Come riportato dal quotidiano Il Mattino oggi in edicola, la provincia di Salerno chiude il 2025 con un netto incremento delle imprese attive, consolidando un trend positivo iniziato negli anni precedenti. Secondo i dati elaborati da Unioncamere e InfoCamere, le nuove aperture superano le cessazioni, con un saldo complessivo di 880 attività, segnale chiaro di vitalità del tessuto produttivo locale.
Salerno, boom di nuove imprese nel 2025
Il report Movimprese evidenzia come nel corso dell’anno siano state iscritte 5.634 nuove aziende, mentre le chiusure sono state 4.754. Il totale delle imprese presenti sul territorio raggiunge quota 119.477, di cui oltre 17mila artigiane. A crescere sono soprattutto le società di capitale, mentre calano le imprese individuali e le società di persone, a conferma di una progressiva trasformazione strutturale del sistema imprenditoriale.
L’incremento annuo dello stock provinciale, pari allo 0,74%, segna un miglioramento rispetto allo 0,48% del 2024 e allo 0,47% del 2023, confermando la stabilità e la resilienza dell’economia locale. La tendenza positiva si inserisce in un contesto regionale favorevole: in Campania il saldo delle imprese cresce dell’1,21%, superando la media nazionale dello 0,96%. A livello regionale, le imprese complessivamente attive sono 594.535, con un saldo di +7.199 unità tra nuove iscrizioni e cessazioni.
Guardando all’Italia, il 2025 registra un saldo nazionale di 56.599 imprese in più rispetto all’anno precedente, con 323.533 nuove iscrizioni e un calo delle chiusure del 6,7%. Lo stock totale raggiunge così quasi 5,85 milioni di imprese, evidenziando la capacità del sistema produttivo di assorbire crisi e difficoltà, mantenendo un tasso di crescita dello 0,96%.
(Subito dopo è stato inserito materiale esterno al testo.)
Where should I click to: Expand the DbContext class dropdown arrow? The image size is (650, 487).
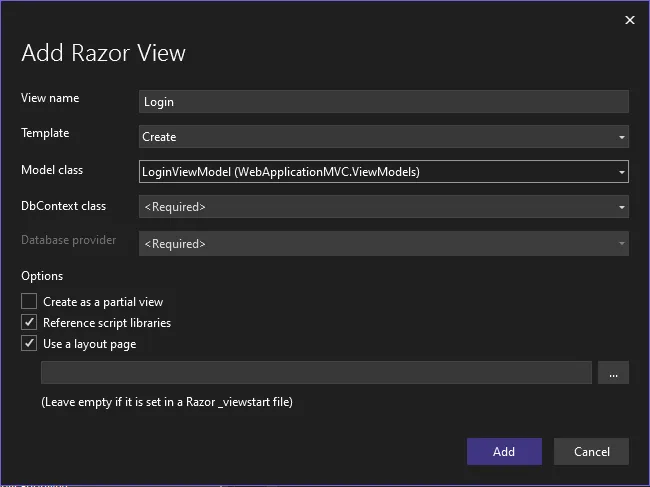621,207
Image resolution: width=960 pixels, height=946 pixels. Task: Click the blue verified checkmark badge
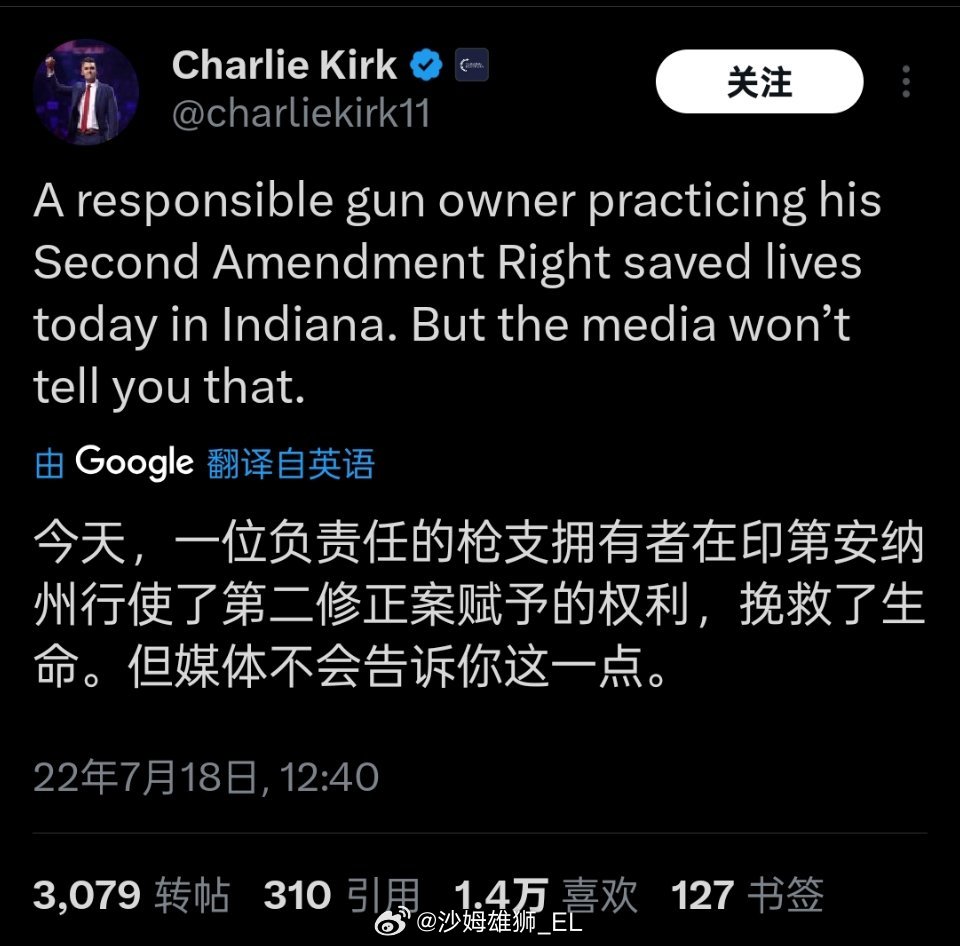[426, 65]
Analizzando i settori, in provincia di Salerno a trainare la crescita sono i servizi (+2,85%) e le costruzioni (+0,54%), mentre commercio (-0,57%) e agricoltura (-1,33%) mostrano lievi flessioni e l’industria si mantiene stabile. Tra i servizi, gli incrementi più significativi riguardano attività finanziarie e assicurative (+5,15%), immobiliari (+4,96%), professionali e scientifiche (+4,41%), informazione e comunicazione (+2,21%), istruzione (+5,63%) e turismo/agenzie di viaggio (+2,99%).